The IPO Comeback: Why Tech Giants Are Finally Going Public | All-In Liquidity IPO Panel
Going public is not a finish line—it's a starting gun. Both Cerebras and Planet Labs demonstrate that the real value creation happens after IPO, not before. Studies consistently show more money is made post-IPO than pre-IPO, both in percentage and absolute terms. The key is staying focused on solvin
32mKey Takeaway
Going public is not a finish line—it's a starting gun. Both Cerebras and Planet Labs demonstrate that the real value creation happens after IPO, not before. Studies consistently show more money is made post-IPO than pre-IPO, both in percentage and absolute terms. The key is staying focused on solving hard problems rather than getting distracted by the validation and excitement of going public. The next morning after your IPO, you've sold no more products and made no engineering progress—so get back to work.
Episode Overview
Brad Gerstner interviews Andrew Feldman (CEO of Cerebras) and Will Marshall (CEO of Planet Labs) about their recent IPO experiences and the massive secular trends in AI silicon and space-based data infrastructure. The conversation explores the realities of going public, the innovation happening in AI chip architecture, and the convergence of space and AI technologies that could fundamentally transform how we process and understand real-world data.
Key Insights
The IPO Reality Check: Nothing Fundamental Changes
Despite months of preparation and enormous excitement, going public doesn't change the core parts of your business. Your engineering projects make no new progress, you've sold no additional products, and if your vendor relationships were good or bad before, they remain exactly the same after. What does change is access to capital, employee morale (engineers do own ties, apparently), and credibility with large enterprise customers who need assurance you'll be around long-term.
Most Value Creation Happens After IPO, Not Before
Historical data consistently shows that more money is made after a company goes public than before—both in percentage terms and absolute dollars. Planet Labs exemplifies this: going public at roughly $2 billion in 2021, the stock languished initially but then 10x'd from $5 to $50 per share over the following years. The opportunity to deploy significant capital and capture massive upside often comes in the public markets, not the private ones.
AI Unlocked Entire Categories Previously Closed to Computers
Before AI (circa 2015-2016), computers were magical with numbers but terrible with images and language—they could only store these, not understand or generate them. AI opened the aperture for computers to attack vast new problem spaces: understanding images, generating language, finding insights in unstructured data. This simultaneously created enormous new markets while making compute an essential tool for previously inaccessible areas of knowledge.
Architectural Differentiation Requires Fundamental Rethinking
If you want to be 20x better than an incumbent like Nvidia, your architecture cannot look like theirs—they've already eaten all the low-hanging fruit.

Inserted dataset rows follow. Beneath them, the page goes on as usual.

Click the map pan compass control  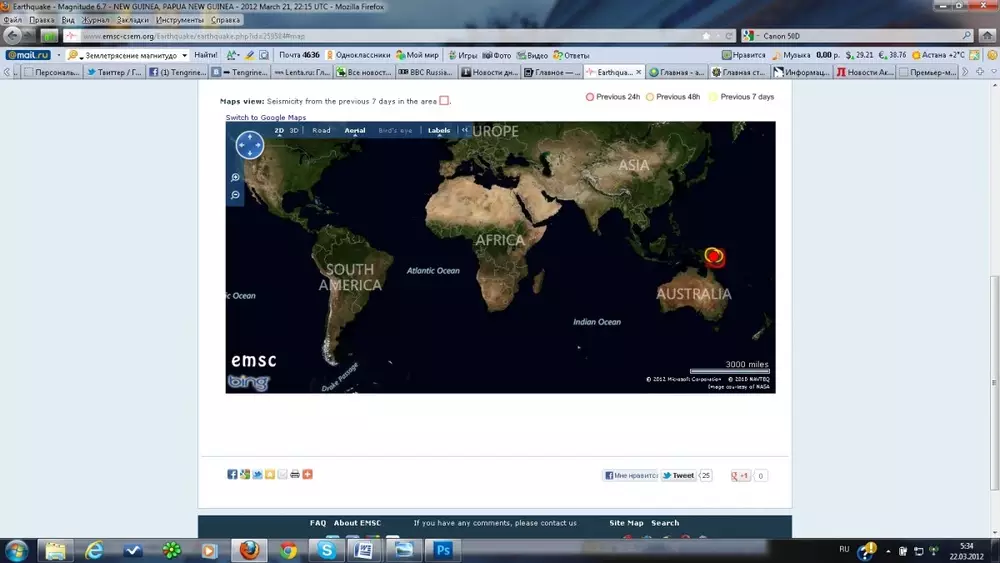[x=249, y=146]
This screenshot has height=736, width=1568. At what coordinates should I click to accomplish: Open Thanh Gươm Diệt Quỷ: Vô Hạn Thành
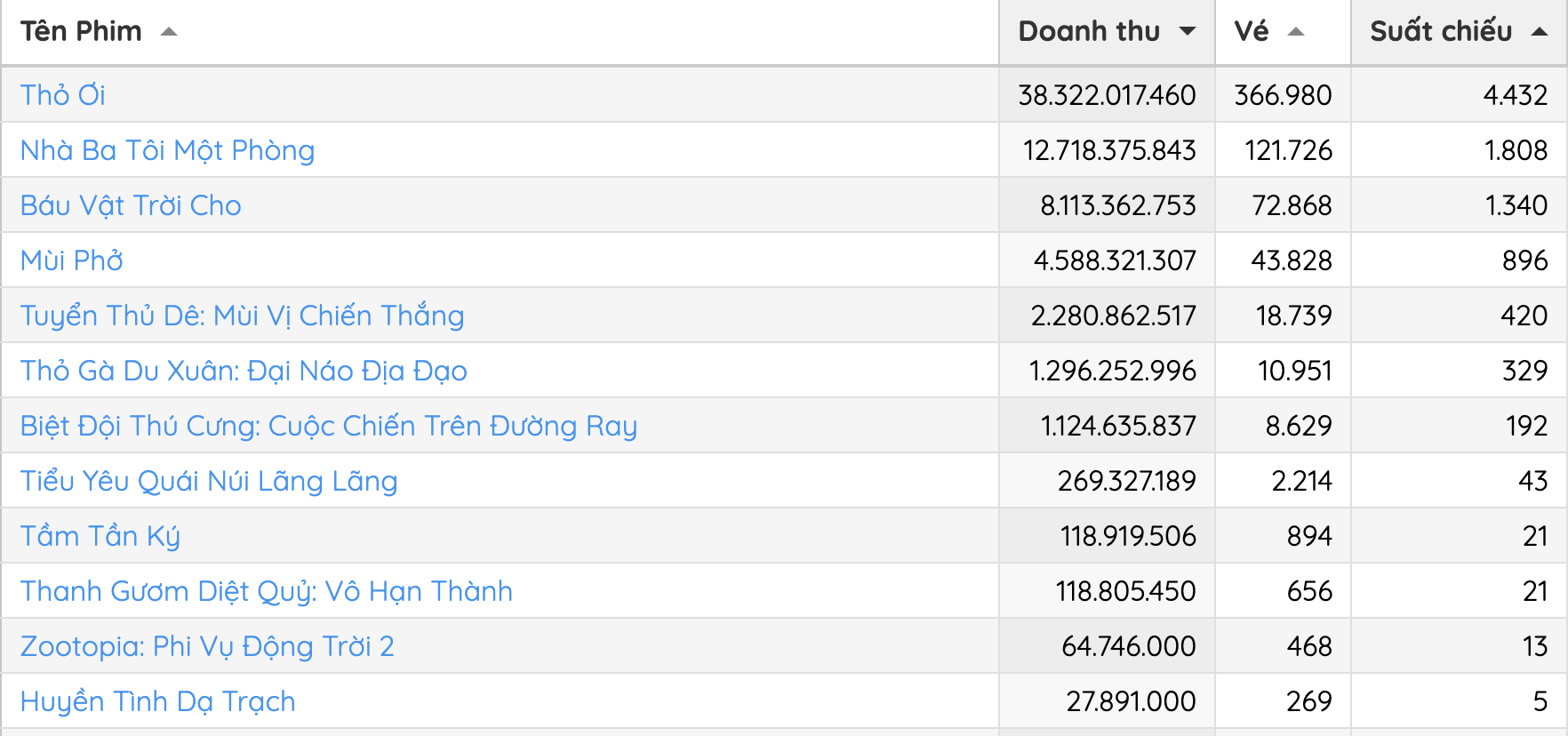(x=267, y=591)
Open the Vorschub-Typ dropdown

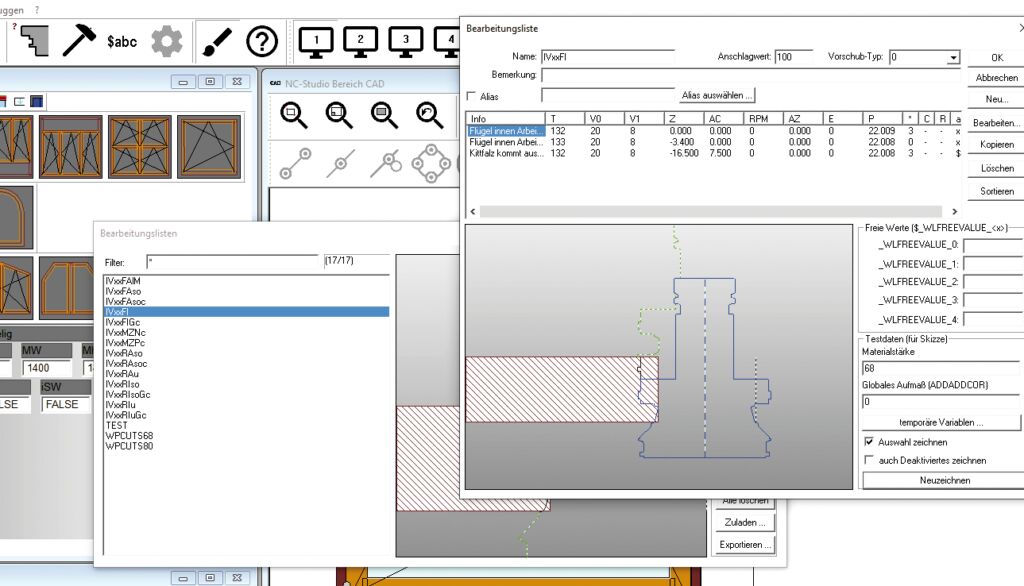pos(953,58)
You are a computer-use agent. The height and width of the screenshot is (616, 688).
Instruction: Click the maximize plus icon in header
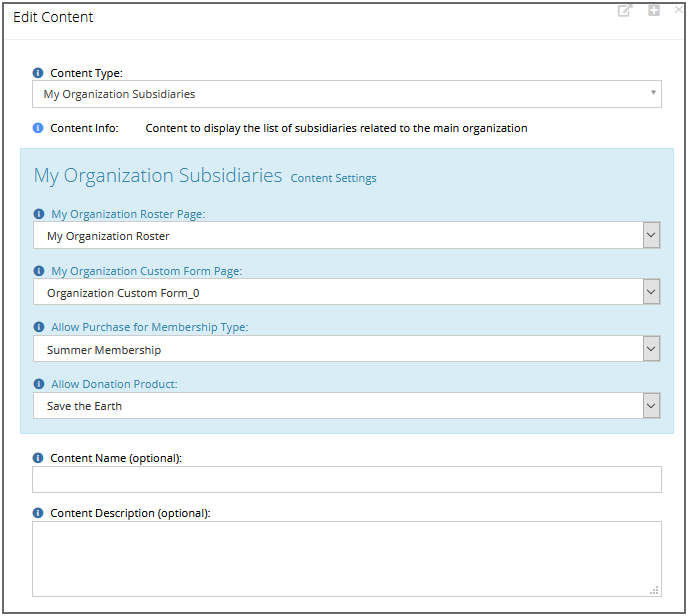(x=654, y=11)
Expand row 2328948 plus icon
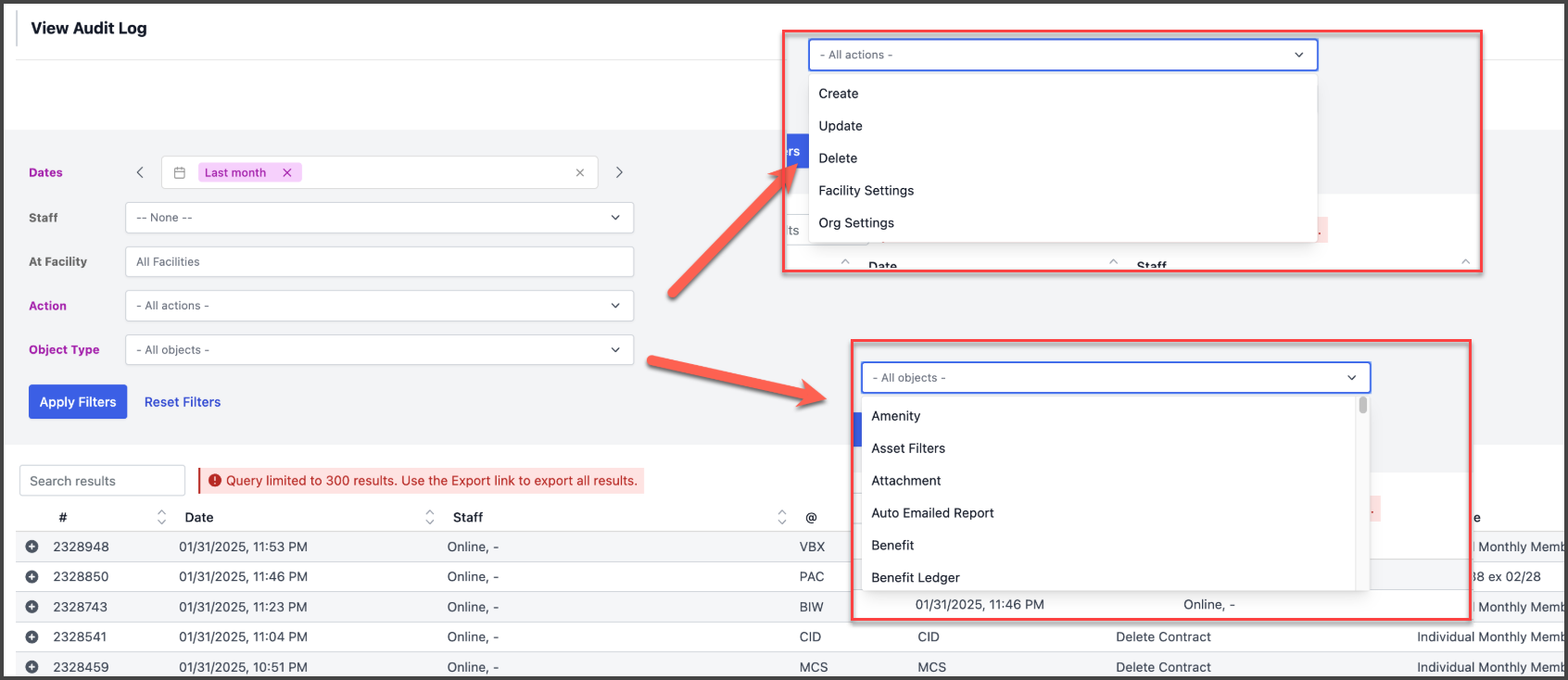 pyautogui.click(x=32, y=547)
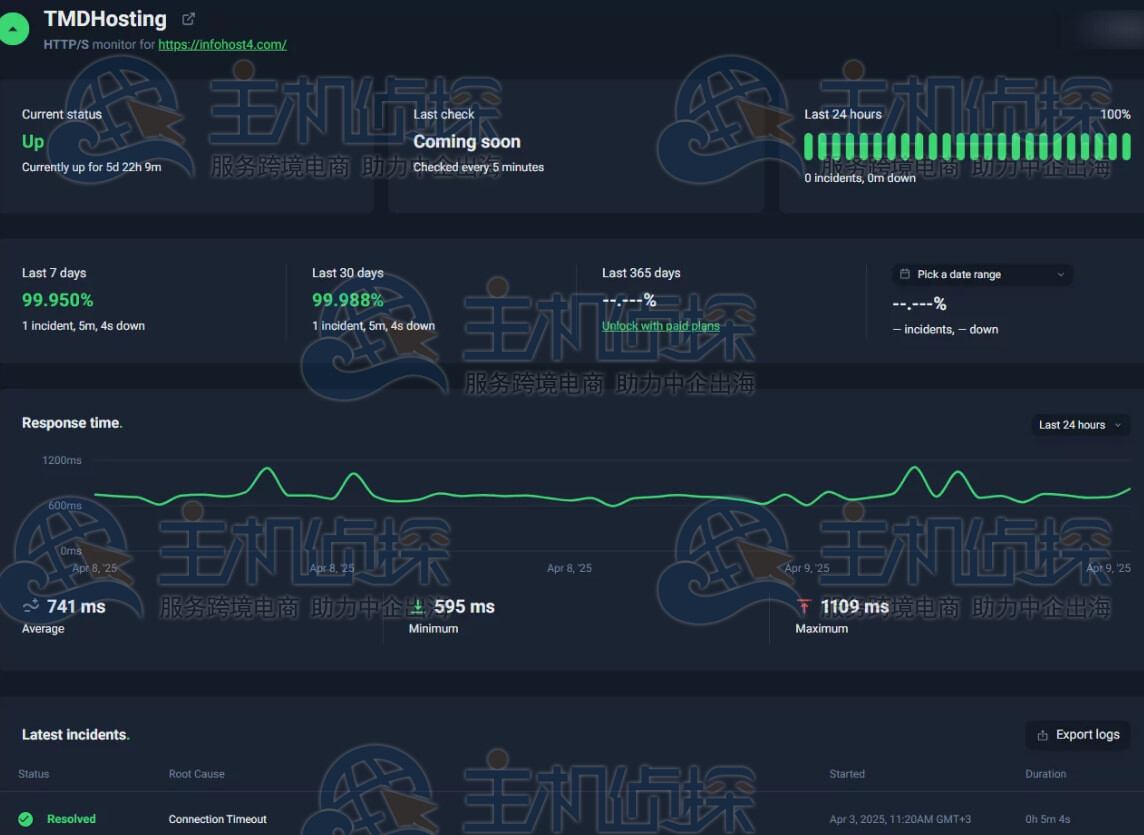Screen dimensions: 1144x835
Task: Click the Unlock with paid plans link
Action: pyautogui.click(x=660, y=326)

Cerebras took a radically different approach: building a chip the size of a dinner plate (versus postage stamp-sized GPUs) and placing memory directly next to compute to solve AI's fundamental problem—moving data from memory to processing units. This enabled 15-18x faster inference than GPUs for applications like ChatGPT.
Space and AI Are Merging Into Planetary Intelligence
Current large language models are powerful but "blind"—they only know the text of the internet, not real-world conditions like farm fields, floods, or security situations. Combining miniaturized satellites (200+ imaging the entire Earth daily), decreasing launch costs (down 10x in 10 years), and AI creates "planetary intelligence"—systems that can see threats around corners and answer real-world problems. Within a decade, most compute may move to space where solar power is constant and 5x more efficient than on Earth.
Notable Quotes
"I think the first thing is a lot of people asked us about how we got the timing right. And I think the answer is by getting it wrong for a decade. I mean that's really the right way to get timing right."
"The next morning you've sold no more stuff. Your engineering projects have made no progress since the day you weren't public. And you go back to work and you have some new constituents that you have to address and communicate with, but the core parts of your business, you have more money in the bank, but not a damn thing changes in the important parts of your business."
"How big is the market for slow search today? Right. Is zero. How big is the market for dialup? It's zero. How long do you wait for a website to resolve before you click away? 3 seconds, 5 seconds. You will not wait for AI. We have to deliver it to you in real time."
"I think historically more money's made after IPO than before. I think every single study shows that there is more money to be made both in percentage and in what we care about which is absolute."
"Space and AI are really a match made in heaven. They're getting married. Just like Google figured out how to index the internet and make it searchable, we are indexing the earth and making it searchable."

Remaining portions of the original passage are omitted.